Economists have pointed out that if bidders were truly rational, they’d simply reduce their bids to correct for the winner’s curse. There is even a mathematical proof that a perfectly rational actor can avoid the curse. But experimental evidence suggests that even experienced bidders don’t reduce their bids by enough. For instance, a study of oil field auctions shows that even seasoned firms typically pay far too much for drilling rights given the amount of oil they eventually recover. The same phenomenon has been observed when corporate takeover wizards bid on other companies–the “winner” often overpays. In other words, oil firms and corporate takeover specialists keep on getting burned in auctions but persist in bidding too high. They simply don’t learn.
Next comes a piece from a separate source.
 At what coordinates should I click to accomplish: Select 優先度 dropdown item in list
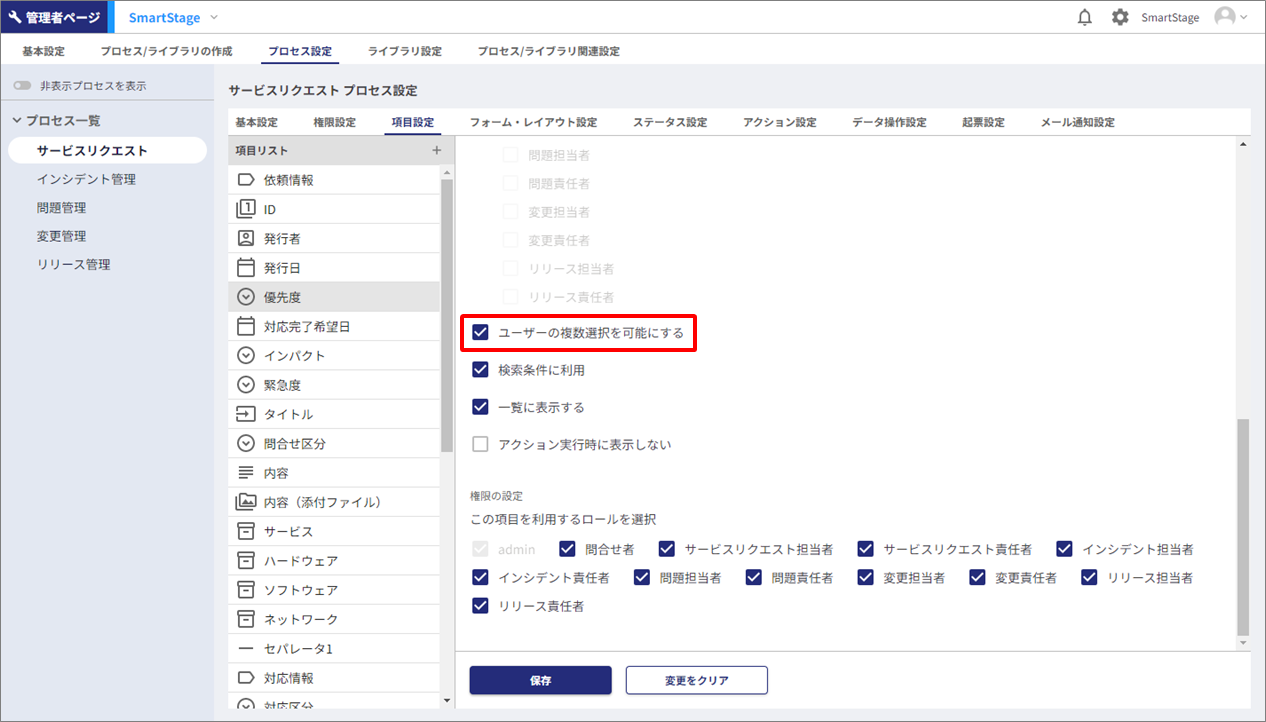pyautogui.click(x=282, y=297)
I rritatingly, a rational person who understands the winner’s curse can’t do anything about it so long as the other bidders continue to bid irrationally. If you bid rationally (lower), you won’t win any auctions; if you bid what it takes to win auctions (higher), you’ll lose money because of the winner’s curse. Economist Richard Thaler wickedly suggests a solution: Explain the theory to your competitors. He posits that this is exactly why the three oil engineers published their article explaining the curse in 1971. Their hope was to induce other firms to reduce their bids. If so, it didn’t work, since oil firms continue to overpay.
Online auctions worsen the winner’s curse by increasing the number of bidders. The craziest poor sucker in a group of 20,000 bidders on the Internet is likely to be crazier than the craziest one among 200 in a Burbank hotel ballroom. That’s another thing that experimental economists have confirmed–the larger the group, the bigger the winner’s curse. There’s no satisfactory way to buy rare or one of a kind items, but online auctions are a particularly bad method.
On the other hand, if buyers at online auctions are persistently disappointed, it’s possible that after a while they’ll stop bidding. It’s also possible that experience will lead them to approximate “rationality,” and they’ll reduce their bids. Either way, sellers would find their inflated profits eroded. But auctions have survived the winner’s curse for millenniums, and even the Internet is unlikely to change that.
To be sure, not all auctions are rip-offs. Remember, there is no danger of the winner’s curse if you are sure about the value of an item to you. In that situation, the auction device serves its proper purpose of putting the item in the hands of whoever values it the most. For instance, suppose you are buying a Beanie Baby for your little brother or a discounted airline ticket to Cabo San Lucas. Most folks have a pretty clear idea of how much pleasure they’ll get from their brother’s smiles or a few days of sand and surf. And sane consumers won’t bid more than these respective pleasures are worth to them–meaning that they can’t feel cheated.
The winner’s curse also doesn’t apply when there are many identical items being auctioned off. In those cases, where there is enough quantity available to satisfy most bidders, the going price will be set by the sensible middle of the pack rather than by the most overoptimistic extremist. The leading example of such an auction is the stock market. So the winner’s curse can’t explain the extravagant price of shares in eBay itself. Unless, of course, when it comes to Internet shares there is no sensible middle. If everyone’s gone crazy, economic theory isn’t much help.